What you have to do: Would you transcribe each entry exactly as it stands, omitting the pictures?

[Pixel coordinate grounding data]
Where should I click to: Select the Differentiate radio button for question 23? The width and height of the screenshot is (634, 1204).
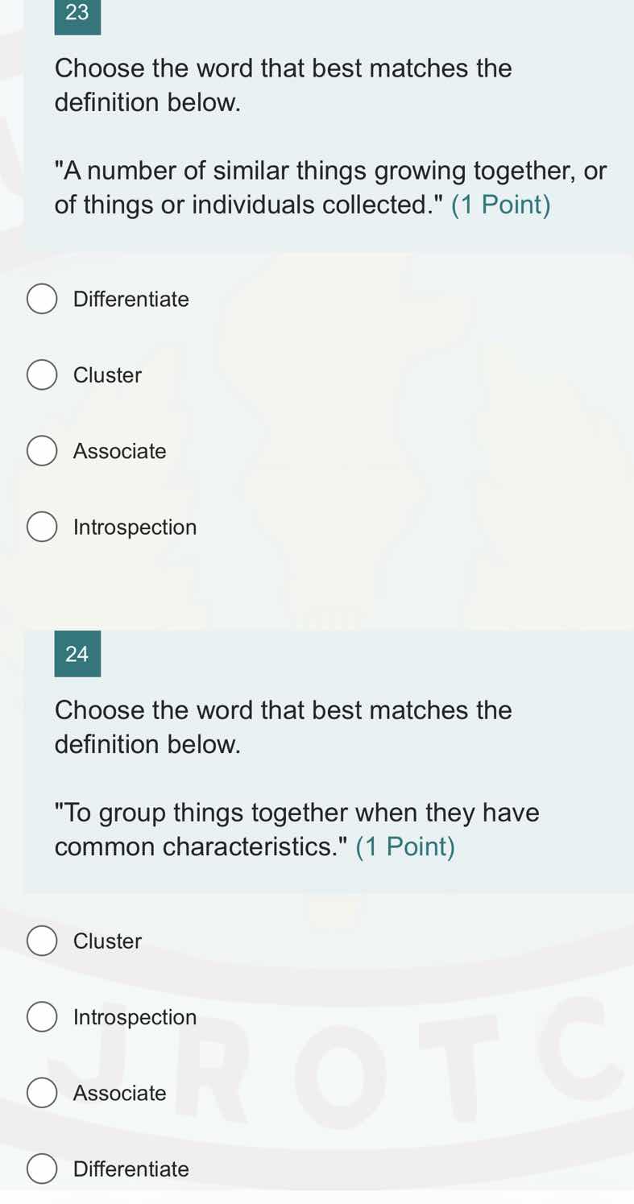tap(42, 298)
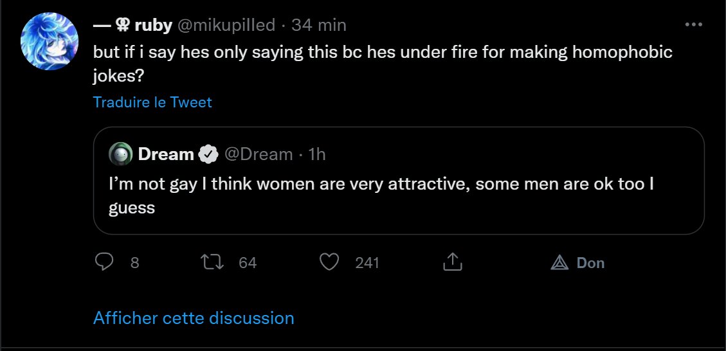Click the 241 likes count
Image resolution: width=726 pixels, height=351 pixels.
click(x=367, y=263)
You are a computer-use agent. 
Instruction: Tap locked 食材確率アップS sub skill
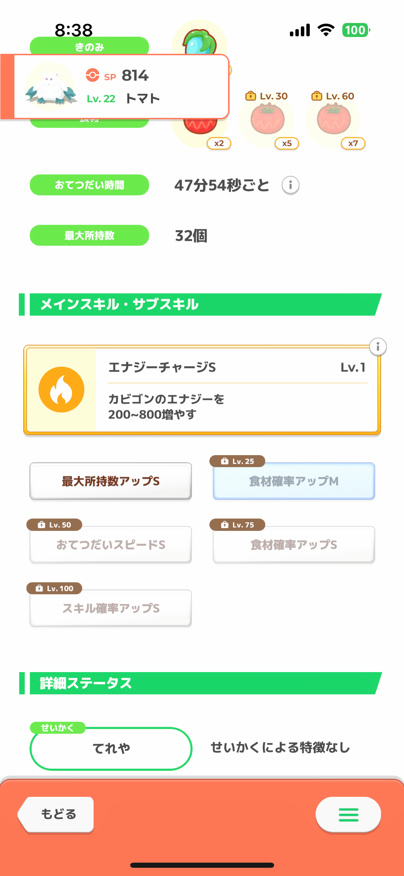tap(294, 545)
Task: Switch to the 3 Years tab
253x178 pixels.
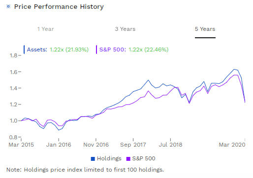Action: tap(125, 29)
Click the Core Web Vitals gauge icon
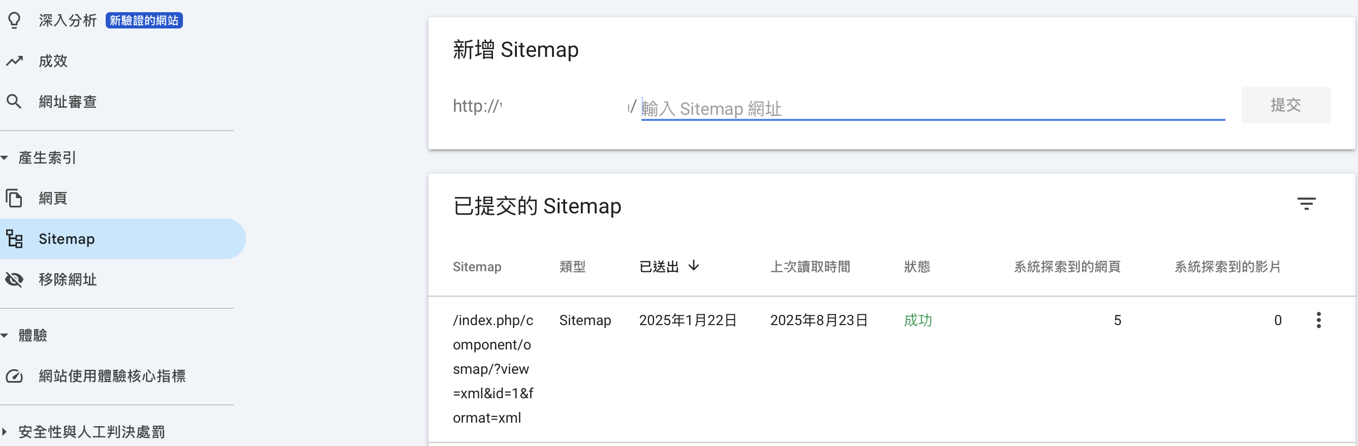Image resolution: width=1358 pixels, height=446 pixels. click(x=14, y=376)
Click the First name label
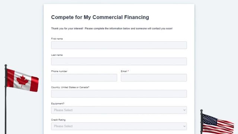238x134 pixels. click(57, 39)
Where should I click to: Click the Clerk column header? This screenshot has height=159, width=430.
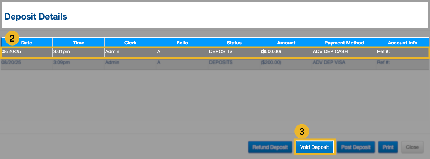[x=130, y=43]
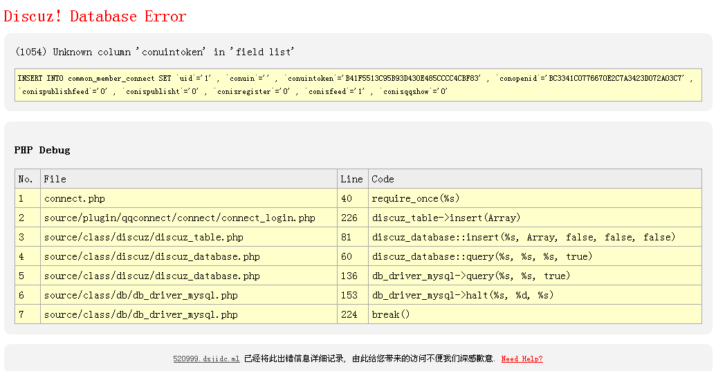
Task: Click the db_driver_mysql->halt code cell
Action: 463,295
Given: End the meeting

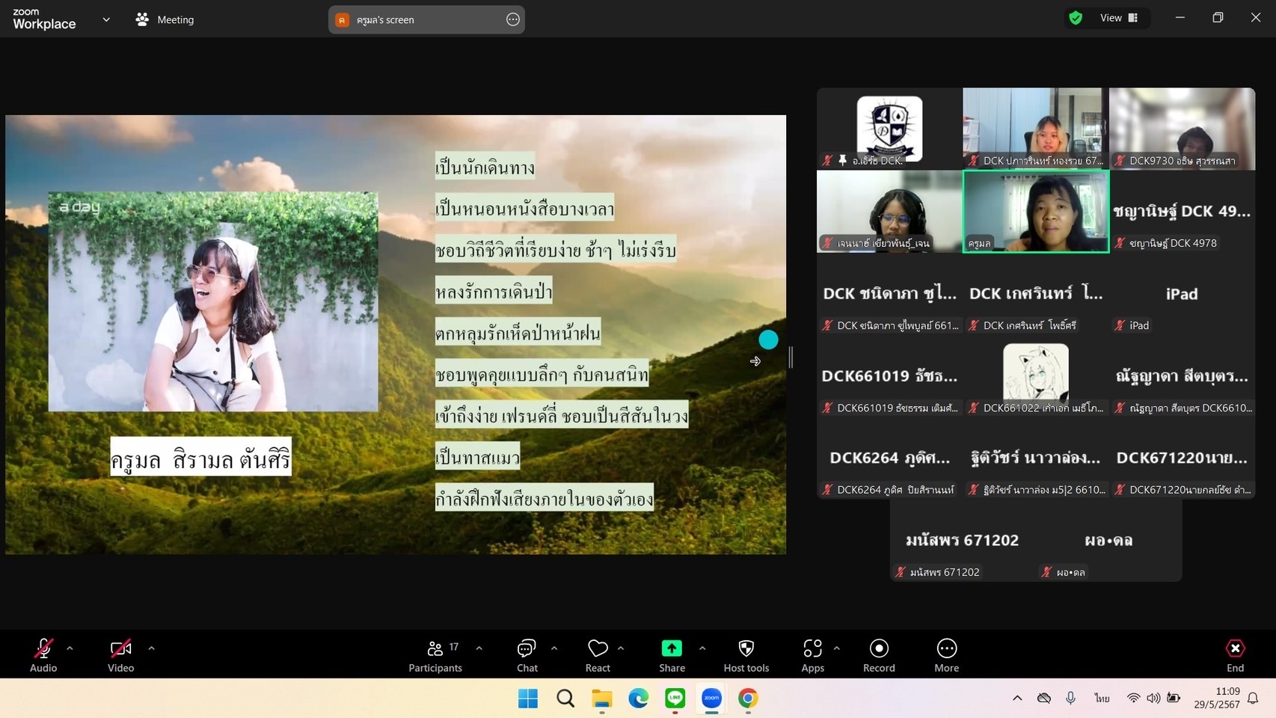Looking at the screenshot, I should coord(1235,654).
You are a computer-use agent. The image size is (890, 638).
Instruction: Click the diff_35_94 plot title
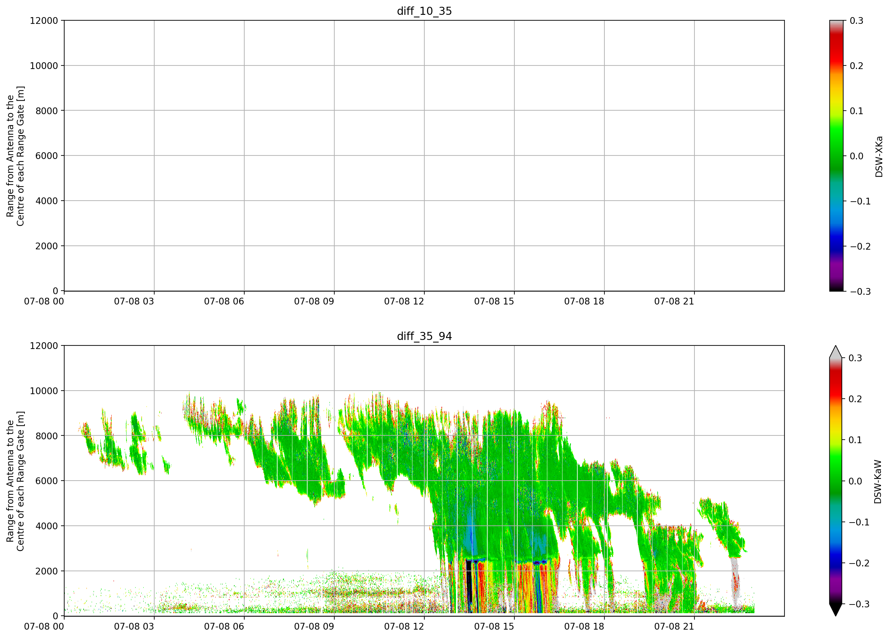[x=424, y=336]
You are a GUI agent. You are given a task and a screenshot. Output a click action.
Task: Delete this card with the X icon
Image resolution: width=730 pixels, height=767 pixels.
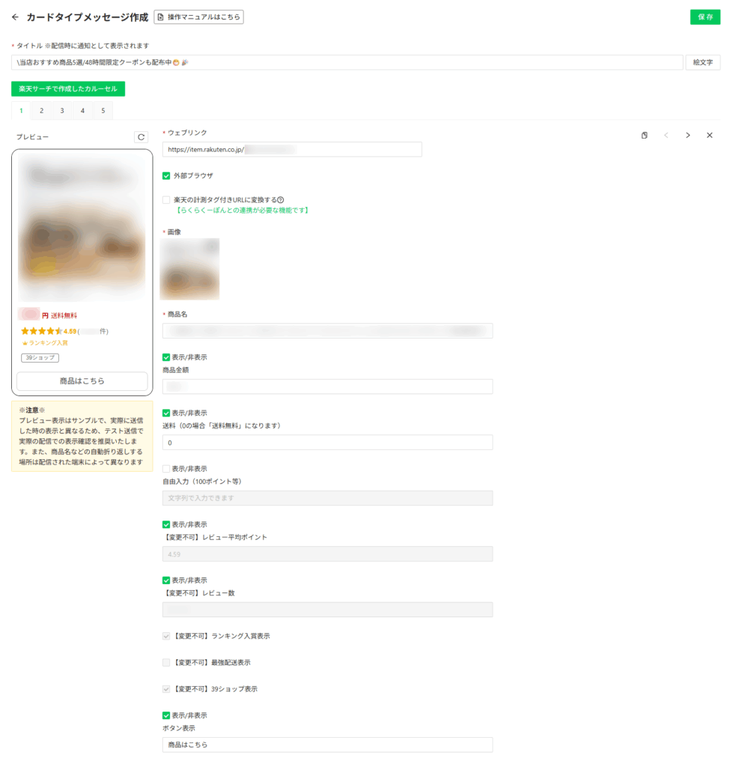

Answer:
Where should I click to: Select the Differentiate radio button for question 23? The width and height of the screenshot is (634, 1204).
tap(42, 298)
Click the 241 likes count
Image resolution: width=726 pixels, height=351 pixels.
click(x=367, y=263)
You are a computer-use agent. 
Instruction: Tap locked 食材確率アップS sub skill
tap(294, 545)
Task: Switch to the 3 Years tab
253x178 pixels.
Action: tap(125, 29)
Click the Core Web Vitals gauge icon
Image resolution: width=1358 pixels, height=446 pixels. click(x=14, y=376)
Click the First name label
238x134 pixels. click(57, 39)
Where should I click to: Click the Clerk column header? This screenshot has height=159, width=430.
[x=130, y=43]
Task: Click the db_driver_mysql->halt code cell
Action: 463,295
Given: End the meeting

Looking at the screenshot, I should coord(1235,654).
You are a computer-use agent. The image size is (890, 638).
Instruction: Click the diff_35_94 plot title
[x=424, y=336]
You are a GUI agent. You are given a task and a screenshot. Output a click action.
Task: Delete this card with the X icon
Image resolution: width=730 pixels, height=767 pixels.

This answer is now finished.